[Start Supplied records]
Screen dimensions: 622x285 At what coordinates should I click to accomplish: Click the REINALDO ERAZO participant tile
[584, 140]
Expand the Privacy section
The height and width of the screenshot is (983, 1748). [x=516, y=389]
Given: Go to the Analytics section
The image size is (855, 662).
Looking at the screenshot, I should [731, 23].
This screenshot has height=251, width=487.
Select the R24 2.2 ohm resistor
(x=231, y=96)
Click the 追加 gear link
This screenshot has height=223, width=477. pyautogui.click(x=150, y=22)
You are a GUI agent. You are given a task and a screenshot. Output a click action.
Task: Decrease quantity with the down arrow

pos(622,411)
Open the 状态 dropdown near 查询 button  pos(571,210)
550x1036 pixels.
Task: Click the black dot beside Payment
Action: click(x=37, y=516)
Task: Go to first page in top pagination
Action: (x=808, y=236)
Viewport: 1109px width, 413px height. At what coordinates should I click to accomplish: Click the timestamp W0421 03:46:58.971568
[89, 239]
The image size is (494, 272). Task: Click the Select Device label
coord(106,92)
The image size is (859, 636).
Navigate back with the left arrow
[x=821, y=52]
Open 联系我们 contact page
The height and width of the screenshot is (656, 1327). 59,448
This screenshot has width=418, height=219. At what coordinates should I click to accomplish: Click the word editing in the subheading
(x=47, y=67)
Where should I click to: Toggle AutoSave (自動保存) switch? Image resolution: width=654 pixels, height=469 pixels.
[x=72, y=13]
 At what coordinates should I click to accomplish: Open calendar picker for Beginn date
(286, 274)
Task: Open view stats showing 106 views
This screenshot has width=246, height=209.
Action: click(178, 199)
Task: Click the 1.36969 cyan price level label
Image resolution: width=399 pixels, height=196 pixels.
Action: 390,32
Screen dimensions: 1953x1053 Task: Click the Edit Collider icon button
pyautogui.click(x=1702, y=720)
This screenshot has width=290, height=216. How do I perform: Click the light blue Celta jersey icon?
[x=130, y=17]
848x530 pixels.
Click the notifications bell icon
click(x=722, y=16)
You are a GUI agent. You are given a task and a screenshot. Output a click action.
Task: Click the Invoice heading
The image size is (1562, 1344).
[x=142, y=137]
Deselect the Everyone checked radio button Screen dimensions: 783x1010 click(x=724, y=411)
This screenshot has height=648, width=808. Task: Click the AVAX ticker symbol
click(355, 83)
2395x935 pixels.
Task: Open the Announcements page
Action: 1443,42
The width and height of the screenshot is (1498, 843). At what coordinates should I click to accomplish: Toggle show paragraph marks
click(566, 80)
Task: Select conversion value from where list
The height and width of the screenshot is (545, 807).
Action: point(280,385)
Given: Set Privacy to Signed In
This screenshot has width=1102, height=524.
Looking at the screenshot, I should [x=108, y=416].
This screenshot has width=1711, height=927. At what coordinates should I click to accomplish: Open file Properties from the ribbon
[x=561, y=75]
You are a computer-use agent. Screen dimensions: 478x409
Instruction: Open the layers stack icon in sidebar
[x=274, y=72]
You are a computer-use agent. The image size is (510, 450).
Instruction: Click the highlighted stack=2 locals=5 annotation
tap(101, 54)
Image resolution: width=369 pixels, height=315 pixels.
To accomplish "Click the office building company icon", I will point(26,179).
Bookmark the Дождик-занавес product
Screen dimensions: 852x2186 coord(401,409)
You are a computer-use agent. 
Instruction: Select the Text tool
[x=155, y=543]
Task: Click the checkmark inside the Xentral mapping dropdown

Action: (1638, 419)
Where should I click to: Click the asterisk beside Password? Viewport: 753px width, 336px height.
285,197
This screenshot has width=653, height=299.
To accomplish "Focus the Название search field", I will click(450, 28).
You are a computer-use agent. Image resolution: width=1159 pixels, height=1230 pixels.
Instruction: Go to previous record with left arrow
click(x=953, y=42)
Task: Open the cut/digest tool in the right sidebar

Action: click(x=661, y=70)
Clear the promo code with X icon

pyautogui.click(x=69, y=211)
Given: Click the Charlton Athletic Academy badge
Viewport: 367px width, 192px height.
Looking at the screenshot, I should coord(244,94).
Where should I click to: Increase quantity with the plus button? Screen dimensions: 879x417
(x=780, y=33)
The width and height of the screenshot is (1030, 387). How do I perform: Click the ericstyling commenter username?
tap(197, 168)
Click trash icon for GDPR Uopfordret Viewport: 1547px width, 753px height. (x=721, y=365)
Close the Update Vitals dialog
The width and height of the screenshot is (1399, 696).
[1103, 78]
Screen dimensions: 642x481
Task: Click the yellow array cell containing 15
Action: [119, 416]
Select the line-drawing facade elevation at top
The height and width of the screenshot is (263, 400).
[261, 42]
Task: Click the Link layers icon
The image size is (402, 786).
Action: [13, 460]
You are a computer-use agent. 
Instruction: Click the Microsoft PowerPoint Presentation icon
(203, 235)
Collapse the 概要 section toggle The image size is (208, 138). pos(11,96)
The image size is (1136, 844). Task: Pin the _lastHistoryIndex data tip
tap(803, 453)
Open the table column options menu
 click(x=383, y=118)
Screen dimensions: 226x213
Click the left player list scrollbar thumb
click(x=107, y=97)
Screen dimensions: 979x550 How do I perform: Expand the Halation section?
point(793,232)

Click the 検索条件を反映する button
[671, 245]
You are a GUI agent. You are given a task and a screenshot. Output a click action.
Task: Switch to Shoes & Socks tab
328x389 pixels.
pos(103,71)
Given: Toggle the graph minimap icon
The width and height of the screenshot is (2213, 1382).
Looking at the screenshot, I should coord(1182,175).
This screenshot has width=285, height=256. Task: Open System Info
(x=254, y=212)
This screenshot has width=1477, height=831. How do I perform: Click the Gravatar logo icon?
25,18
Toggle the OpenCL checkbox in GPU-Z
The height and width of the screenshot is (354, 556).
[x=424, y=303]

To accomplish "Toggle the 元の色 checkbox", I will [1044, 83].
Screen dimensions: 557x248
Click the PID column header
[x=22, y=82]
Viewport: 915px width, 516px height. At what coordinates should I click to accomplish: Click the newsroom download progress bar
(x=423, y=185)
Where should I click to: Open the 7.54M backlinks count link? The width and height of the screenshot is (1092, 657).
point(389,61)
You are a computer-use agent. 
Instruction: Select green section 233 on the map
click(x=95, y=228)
[End Supplied records]
Challenge: Render the entries above as a Markdown table with the columns Row and Line, numbering each non-blank line in order.

Answer for this exercise:
| Row | Line |
|---|---|
| 1 | Screen dimensions: 622x285 At what coordinates should I click to accomplish: Click the REINALDO ERAZO participant tile |
| 2 | [584, 140] |
| 3 | Expand the Privacy section |
| 4 | The height and width of the screenshot is (983, 1748). [x=516, y=389] |
| 5 | Given: Go to the Analytics section |
| 6 | The image size is (855, 662). |
| 7 | Looking at the screenshot, I should [731, 23]. |
| 8 | This screenshot has height=251, width=487. |
| 9 | Select the R24 2.2 ohm resistor |
| 10 | (x=231, y=96) |
| 11 | Click the 追加 gear link |
| 12 | This screenshot has height=223, width=477. pyautogui.click(x=150, y=22) |
| 13 | You are a GUI agent. You are given a task and a screenshot. Output a click action. |
| 14 | Task: Decrease quantity with the down arrow |
| 15 | pos(622,411) |
| 16 | Open the 状态 dropdown near 查询 button  pos(571,210) |
| 17 | 550x1036 pixels. |
| 18 | Task: Click the black dot beside Payment |
| 19 | Action: click(x=37, y=516) |
| 20 | Task: Go to first page in top pagination |
| 21 | Action: (x=808, y=236) |
| 22 | Viewport: 1109px width, 413px height. At what coordinates should I click to accomplish: Click the timestamp W0421 03:46:58.971568 |
| 23 | [89, 239] |
| 24 | The image size is (494, 272). Task: Click the Select Device label |
| 25 | coord(106,92) |
| 26 | The image size is (859, 636). |
| 27 | Navigate back with the left arrow |
| 28 | [x=821, y=52] |
| 29 | Open 联系我们 contact page |
| 30 | The height and width of the screenshot is (656, 1327). 59,448 |
| 31 | This screenshot has width=418, height=219. At what coordinates should I click to accomplish: Click the word editing in the subheading |
| 32 | (x=47, y=67) |
| 33 | Where should I click to: Toggle AutoSave (自動保存) switch? Image resolution: width=654 pixels, height=469 pixels. |
| 34 | [x=72, y=13] |
| 35 |  At what coordinates should I click to accomplish: Open calendar picker for Beginn date |
| 36 | (286, 274) |
| 37 | Task: Open view stats showing 106 views |
| 38 | This screenshot has width=246, height=209. |
| 39 | Action: click(178, 199) |
| 40 | Task: Click the 1.36969 cyan price level label |
| 41 | Image resolution: width=399 pixels, height=196 pixels. |
| 42 | Action: 390,32 |
| 43 | Screen dimensions: 1953x1053 Task: Click the Edit Collider icon button |
| 44 | pyautogui.click(x=1702, y=720) |
| 45 | This screenshot has width=290, height=216. How do I perform: Click the light blue Celta jersey icon? |
| 46 | [x=130, y=17] |
| 47 | 848x530 pixels. |
| 48 | Click the notifications bell icon |
| 49 | click(x=722, y=16) |
| 50 | You are a GUI agent. You are given a task and a screenshot. Output a click action. |
| 51 | Task: Click the Invoice heading |
| 52 | The image size is (1562, 1344). |
| 53 | [x=142, y=137] |
| 54 | Deselect the Everyone checked radio button Screen dimensions: 783x1010 click(x=724, y=411) |
| 55 | This screenshot has height=648, width=808. Task: Click the AVAX ticker symbol |
| 56 | click(355, 83) |
| 57 | 2395x935 pixels. |
| 58 | Task: Open the Announcements page |
| 59 | Action: 1443,42 |
| 60 | The width and height of the screenshot is (1498, 843). At what coordinates should I click to accomplish: Toggle show paragraph marks |
| 61 | click(566, 80) |
| 62 | Task: Select conversion value from where list |
| 63 | The height and width of the screenshot is (545, 807). |
| 64 | Action: point(280,385) |
| 65 | Given: Set Privacy to Signed In |
| 66 | This screenshot has width=1102, height=524. |
| 67 | Looking at the screenshot, I should [x=108, y=416]. |
| 68 | This screenshot has width=1711, height=927. At what coordinates should I click to accomplish: Open file Properties from the ribbon |
| 69 | [x=561, y=75] |
| 70 | You are a computer-use agent. Screen dimensions: 478x409 |
| 71 | Instruction: Open the layers stack icon in sidebar |
| 72 | [x=274, y=72] |
| 73 | You are a computer-use agent. The image size is (510, 450). |
| 74 | Instruction: Click the highlighted stack=2 locals=5 annotation |
| 75 | tap(101, 54) |
| 76 | Image resolution: width=369 pixels, height=315 pixels. |
| 77 | To accomplish "Click the office building company icon", I will point(26,179). |
| 78 | Bookmark the Дождик-занавес product |
| 79 | Screen dimensions: 852x2186 coord(401,409) |
| 80 | You are a computer-use agent.  |
| 81 | Instruction: Select the Text tool |
| 82 | [x=155, y=543] |
| 83 | Task: Click the checkmark inside the Xentral mapping dropdown |
| 84 | Action: (1638, 419) |
| 85 | Where should I click to: Click the asterisk beside Password? Viewport: 753px width, 336px height. |
| 86 | 285,197 |
| 87 | This screenshot has width=653, height=299. |
| 88 | To accomplish "Focus the Название search field", I will click(450, 28). |
| 89 | You are a computer-use agent. Image resolution: width=1159 pixels, height=1230 pixels. |
| 90 | Instruction: Go to previous record with left arrow |
| 91 | click(x=953, y=42) |
| 92 | Task: Open the cut/digest tool in the right sidebar |
| 93 | Action: click(x=661, y=70) |
| 94 | Clear the promo code with X icon |
| 95 | pyautogui.click(x=69, y=211) |
| 96 | Given: Click the Charlton Athletic Academy badge |
| 97 | Viewport: 367px width, 192px height. |
| 98 | Looking at the screenshot, I should coord(244,94). |
| 99 | Where should I click to: Increase quantity with the plus button? Screen dimensions: 879x417 |
| 100 | (x=780, y=33) |
| 101 | The width and height of the screenshot is (1030, 387). How do I perform: Click the ericstyling commenter username? |
| 102 | tap(197, 168) |
| 103 | Click trash icon for GDPR Uopfordret Viewport: 1547px width, 753px height. (x=721, y=365) |
| 104 | Close the Update Vitals dialog |
| 105 | The width and height of the screenshot is (1399, 696). |
| 106 | [1103, 78] |
| 107 | Screen dimensions: 642x481 |
| 108 | Task: Click the yellow array cell containing 15 |
| 109 | Action: [119, 416] |
| 110 | Select the line-drawing facade elevation at top |
| 111 | The height and width of the screenshot is (263, 400). |
| 112 | [261, 42] |
| 113 | Task: Click the Link layers icon |
| 114 | The image size is (402, 786). |
| 115 | Action: [13, 460] |
| 116 | You are a computer-use agent.  |
| 117 | Instruction: Click the Microsoft PowerPoint Presentation icon |
| 118 | (203, 235) |
| 119 | Collapse the 概要 section toggle The image size is (208, 138). pos(11,96) |
| 120 | The image size is (1136, 844). Task: Pin the _lastHistoryIndex data tip |
| 121 | tap(803, 453) |
| 122 | Open the table column options menu |
| 123 |  click(x=383, y=118) |
| 124 | Screen dimensions: 226x213 |
| 125 | Click the left player list scrollbar thumb |
| 126 | click(x=107, y=97) |
| 127 | Screen dimensions: 979x550 How do I perform: Expand the Halation section? |
| 128 | point(793,232) |
| 129 | Click the 検索条件を反映する button |
| 130 | [671, 245] |
| 131 | You are a GUI agent. You are given a task and a screenshot. Output a click action. |
| 132 | Task: Switch to Shoes & Socks tab |
| 133 | 328x389 pixels. |
| 134 | pos(103,71) |
| 135 | Given: Toggle the graph minimap icon |
| 136 | The width and height of the screenshot is (2213, 1382). |
| 137 | Looking at the screenshot, I should coord(1182,175). |
| 138 | This screenshot has width=285, height=256. Task: Open System Info |
| 139 | (x=254, y=212) |
| 140 | This screenshot has width=1477, height=831. How do I perform: Click the Gravatar logo icon? |
| 141 | 25,18 |
| 142 | Toggle the OpenCL checkbox in GPU-Z |
| 143 | The height and width of the screenshot is (354, 556). |
| 144 | [x=424, y=303] |
| 145 | To accomplish "Toggle the 元の色 checkbox", I will [1044, 83]. |
| 146 | Screen dimensions: 557x248 |
| 147 | Click the PID column header |
| 148 | [x=22, y=82] |
| 149 | Viewport: 915px width, 516px height. At what coordinates should I click to accomplish: Click the newsroom download progress bar |
| 150 | (x=423, y=185) |
| 151 | Where should I click to: Open the 7.54M backlinks count link? The width and height of the screenshot is (1092, 657). |
| 152 | point(389,61) |
| 153 | You are a computer-use agent.  |
| 154 | Instruction: Select green section 233 on the map |
| 155 | click(x=95, y=228) |